- DESCRIPTION OF THE TASK: Copy the home fire safety text word for word from "7 Home Fire" to "taking it seriously.".

- TEXT SHOWN:
7 Home Fire Safety Tips
Practice Your Fire Escape Plan
The Red Cross recommends that families practice fire drills twice a year. “Test the smoke alarm test button, or yell “Fire” to alert everyone that they need to get out of the house.” We love this idea for two reasons. One, building that habit of thinking of escape when you hear that there is a fire is a great way to reduce the time wasted when fires happen. When a fire breaks out, most people think they have more time than they do to get out of the house. In reality, a fire doubles in size about every 10 seconds. So, we really don’t have much time at all. Now, the other reason we love this idea is that it gets the whole family used to hearing the sound of a fire alarm -- and they are practicing taking it seriously.
Related Blog: 12 Tips to Creating a Home Fire Escape Plan
Set a Meeting Place
In the event of a house fire, panic is high. That is why creating those fire escape habits is so important. When we have that escape plan ingrained in our brain, it becomes second nature what we do when we hear that alarm. One piece of that is that everyone meets at the same place if possible. That can reduce confusion if someone is missing. If someone is not at the meeting point, they are most likely still in the building. Then, when firefighters ask, you can account for all persons or clearly share if anyone is missing and in need of immediate assistance.

- GIVEN MATERIAL:

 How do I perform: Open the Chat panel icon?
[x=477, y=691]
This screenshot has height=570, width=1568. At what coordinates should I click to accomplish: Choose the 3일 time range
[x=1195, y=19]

- RESPONSE BELOW:
7 Home Fire Safety Tips
Practice Your Fire Escape Plan
The Red Cross recommends that families practice fire drills twice a year. “Test the smoke alarm test button, or yell “Fire” to alert everyone that they need to get out of the house.” We love this idea for two reasons. One, building that habit of thinking of escape when you hear that there is a fire is a great way to reduce the time wasted when fires happen. When a fire breaks out, most people think they have more time than they do to get out of the house. In reality, a fire doubles in size about every 10 seconds. So, we really don’t have much time at all. Now, the other reason we love this idea is that it gets the whole family used to hearing the sound of a fire alarm -- and they are practicing taking it seriously.